Text —
PyCUDA is one of the oldest (2008).

It has (or had?) 100% coverage of the CUDA API—anything you can do in CUDA C++ you can do in PyCUDA.


In [None]:
import numpy as np
import pycuda.autoinit
from pycuda.compiler import SourceModule
import pycuda.driver as cuda

module = SourceModule(r'''
__global__ void increment(int* data) {
    data[threadIdx.x]++;
}
''')
pycuda_increment = module.get_function("increment")

<br>

In [None]:
data = np.arange(1024, dtype=np.int32)
data

<br>

In [None]:
pycuda_increment(cuda.InOut(data), block=(1024, 1, 1))

<br>

In [None]:
data

PyCUDA is just a wrapper around C++ CUDA: kernels in C++ as Python strings.

<br><br><br>

Its value is that we can use C++ CUDA and all your favorite Python packages in the same script.

Notice, though, that CUDA kernels are designed to operate on arrays. GPUs are naturally array-oriented, like NumPy.

<br>

Is there a version of NumPy implemented in CUDA?

<br>

In [None]:
import cupy as cp

array = cp.arange(1, 13)
array

<br>

In [None]:
array**2

What this looks like to CUDA (in the `nsys-ui` profiler):

In [None]:
array = cp.random.uniform(5, 10, 100_000_000)
array.sort()
array

![image.png](attachment:11c88690-ddd5-4750-bce1-7cd15d4de368.png)

From a low-level CUDA perspective, CuPy does some surprising things:

* It allocates its own memory pools, so a new `cp.ndarray` does not mean a new `cudaMalloc`. (You can [control it](https://docs.cupy.dev/en/stable/user_guide/memory.html), but that's the default.)

* For performance reasons, it doesn't _perfectly_ reproduce the NumPy API. It's not _exactly_ a drop-in replacement, but it's close. ("Drop-in and fix-up.")

* Some things that would be errors in NumPy have definitions in CuPy:

<br>

In [None]:
array = cp.array([0.0, 1.1, 2.2, 3.3, 4.4, 5.5])
array[cp.array([2, 3, 5])]

<br>

In [None]:
array[cp.array([2, 3, 5, 6, 7, 8])]

Remember that in NumPy, an expression like

In [None]:
a = np.random.uniform(5, 10, 1_000_000)
b = np.random.uniform(10, 20, 1_000_000)
c = np.random.uniform(-0.1, 0.1, 1_000_000)

(-b + np.sqrt(b**2 - 4*a*c)) / (2*a)

Data shown —
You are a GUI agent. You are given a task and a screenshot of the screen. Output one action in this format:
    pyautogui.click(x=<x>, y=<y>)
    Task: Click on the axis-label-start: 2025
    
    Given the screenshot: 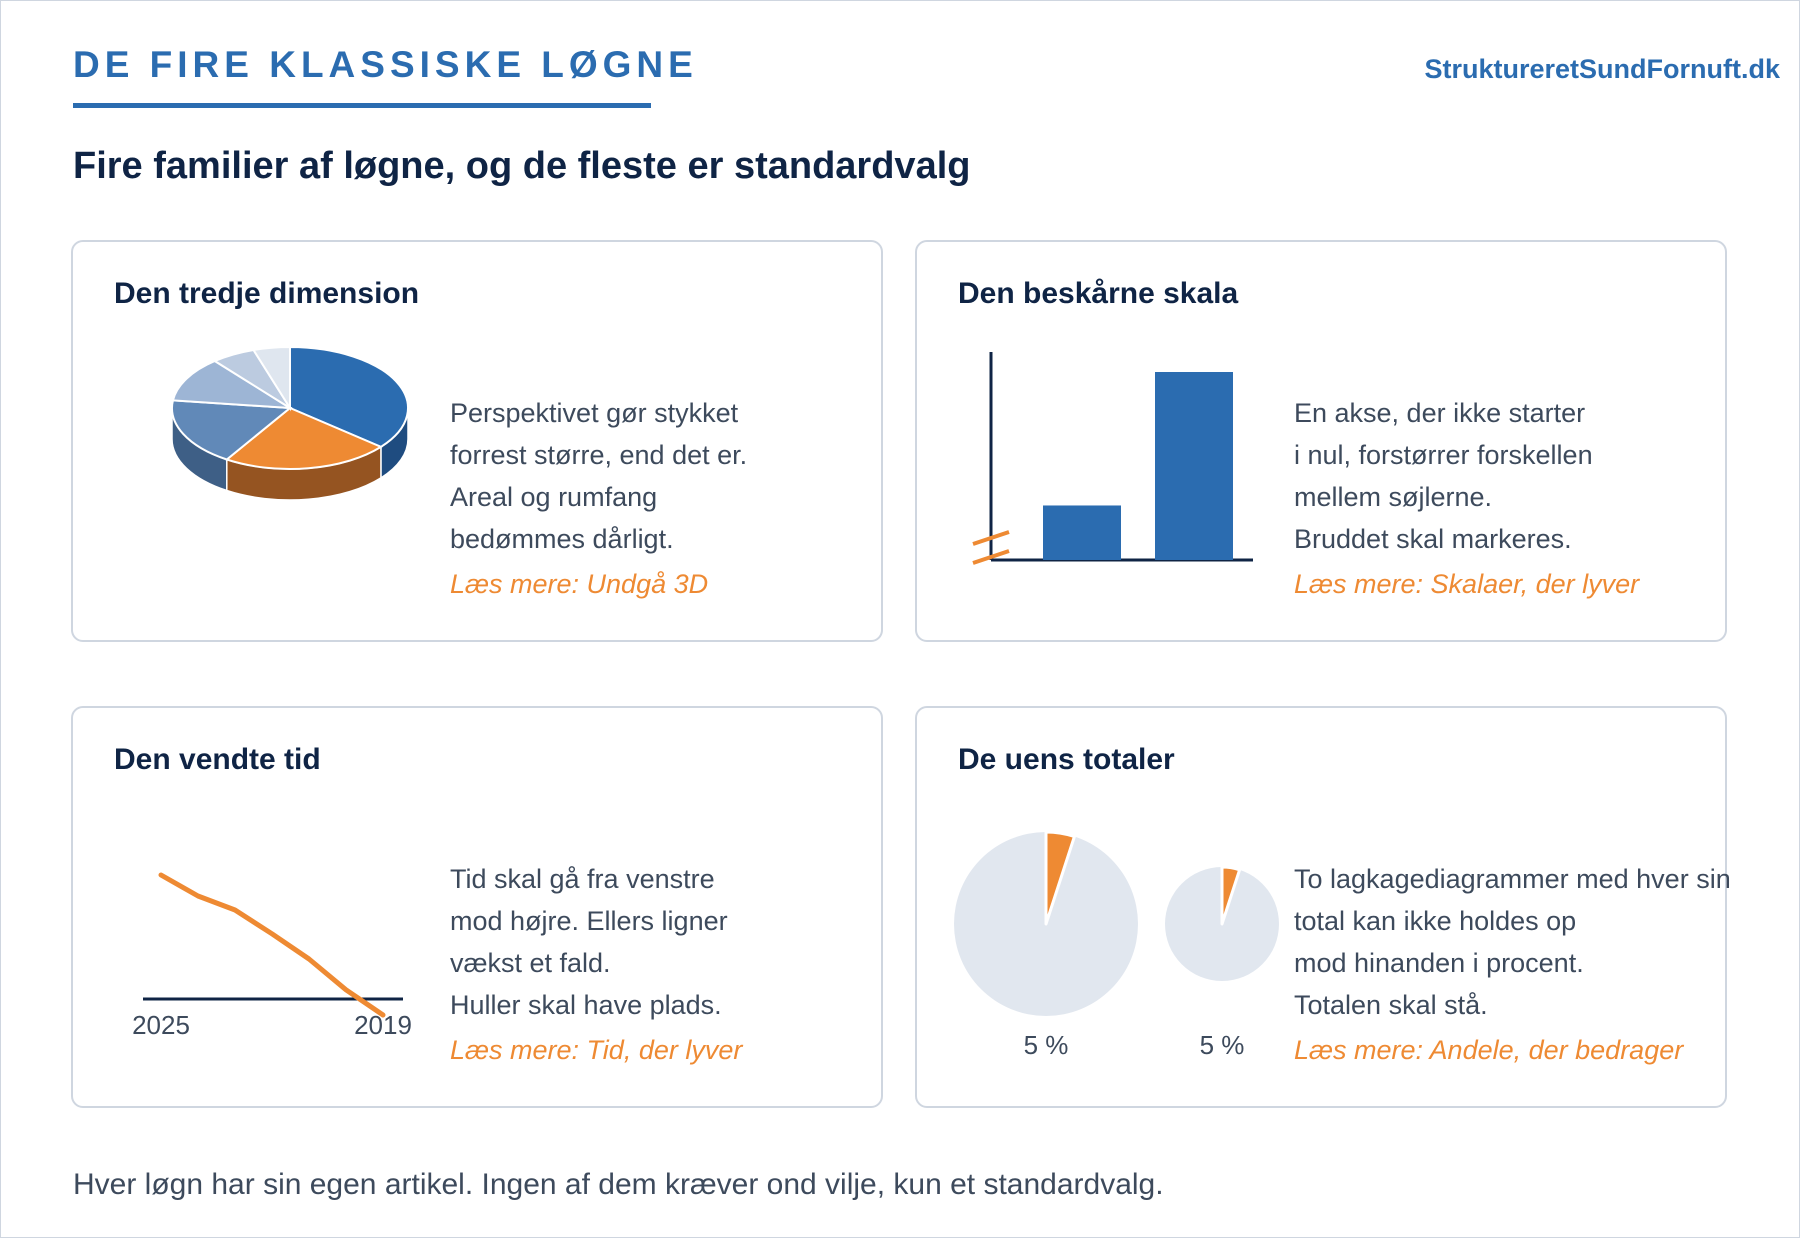 What is the action you would take?
    pyautogui.click(x=161, y=1025)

Exercise instructions —
Answer these questions from the PyCUDA and CuPy text.
(a) In what year does the text say PyCUDA appeared?
(b) What does the text say PyCUDA is a wrapper around?
(c) According to the text, why does a new `cp.ndarray` not mean a new `cudaMalloc`?

Answer space —
(a) 2008.
(b) C++ CUDA, with kernels written in C++ as Python strings.
(c) Because CuPy allocates its own memory pools.